Imaginez que vous puissiez visiter le Louvre alors que vous vous trouvez dans votre chambre. Que vous ayez l’impression de participer à la troisième guerre mondiale alors que vous êtes assis sur votre confortable canapé. Paradoxe ? C’est tout ce qui définit la réalité virtuelle. Cette technologie, à laquelle le grand public a accès principalement depuis les années 2000, permet à un utilisateur d’être immergé dans un environnement créé artificiellement. Une expérience qui fait appel à la vue, à l’ouïe mais parfois aussi le toucher, par le biais par exemple de casques ou de salles spécialisées.

La mise au point de son fonctionnement a requis l’alliance de technologies de haut niveau.
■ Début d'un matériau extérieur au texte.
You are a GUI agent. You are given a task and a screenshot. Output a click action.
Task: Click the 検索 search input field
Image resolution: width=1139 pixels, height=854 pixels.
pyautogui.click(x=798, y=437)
Mais l’idée est simple : un ordinateur va créer une simulation en trois dimensions d’un espace, réel ou pas, avec lequel l’utilisateur a une interaction, ce qui lui donnera l’impression d’y être immergé. L’enjeu principal est de garder l’aspect réaliste de l’expérience, ce qui force les programmeurs à être attentifs à de nombreux éléments : le design et le graphisme des images, le rapport de l’utilisateur à l’objet (mieux vaut pas se retrouver face à un fer à repasser de la taille de son armoire), l’adaptation des éléments (images, capteurs audio…) aux mouvements de l’utilisateur…
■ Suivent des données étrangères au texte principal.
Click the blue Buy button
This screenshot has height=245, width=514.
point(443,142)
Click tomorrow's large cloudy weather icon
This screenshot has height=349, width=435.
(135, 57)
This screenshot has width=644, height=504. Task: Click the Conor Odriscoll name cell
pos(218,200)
Les grandes entreprises ont vu le potentiel financier de la chose et se sont empressées de commercialiser lesdits appareils à destination du grand public. Sony, Google, Oculus, Microsoft, tous les géants de l’informatique et du numérique sortent tour à tour leurs produits plus perfectionnés les uns que les autres, oubliant presque le marché des professionnels. Toujours est-il que les applications en sont infinies : conférences à distance, formation au combat des militaires, thérapies pour lutter contre les phobies, jeux vidéos… Mais aussi des expériences uniques, celles qu’on ne peut pas réaliser dans la « vraie vie » : jouer au Monopoly ne va pas vous intéresser, par contre vous aurez envie de conduire une voiture de sport à 300km/h, de faire une course sur le toit des trains comme James Bond ou de sauter de liane en liane tel Tarzan dans sa jungle.
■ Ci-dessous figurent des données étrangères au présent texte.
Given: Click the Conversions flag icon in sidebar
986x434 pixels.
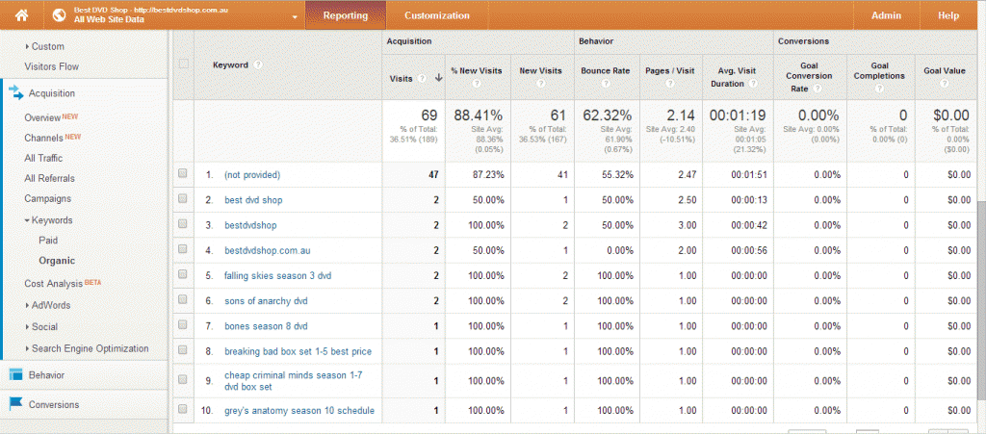Looking at the screenshot, I should pyautogui.click(x=15, y=404).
L’enthousiasme est grand mais comme pour toute nouvelle technologie, la méfiance est de garde : avoir les yeux bousillés par les rayons UV ou les capacités auditives endommagées ne sont pas des sensations que le consommateur recherche en achetant un visiocasque, mais les risques sont bien réels. Autre problème, plus d’ordre psychologique : n’y a-t-il pas un risque pour que des personnes restent coincées dans leur univers (et dans leur casque) par le déni du monde actuel ?

Woman using virtual reality headset at night with city lights in background

La réalité virtuelle (ou VR pour Virtual Reality)  fait ainsi face à de nombreux challenges. Les enjeux futurs pour les spécialistes sont surtout son ouverture au grand public afin qu’elle ne soit pas seulement accessible par une élite. Autant de problématiques à explorer mais toutes aussi passionnantes les unes que les autres : la réalité virtuelle est la technologie du futur et du rêve.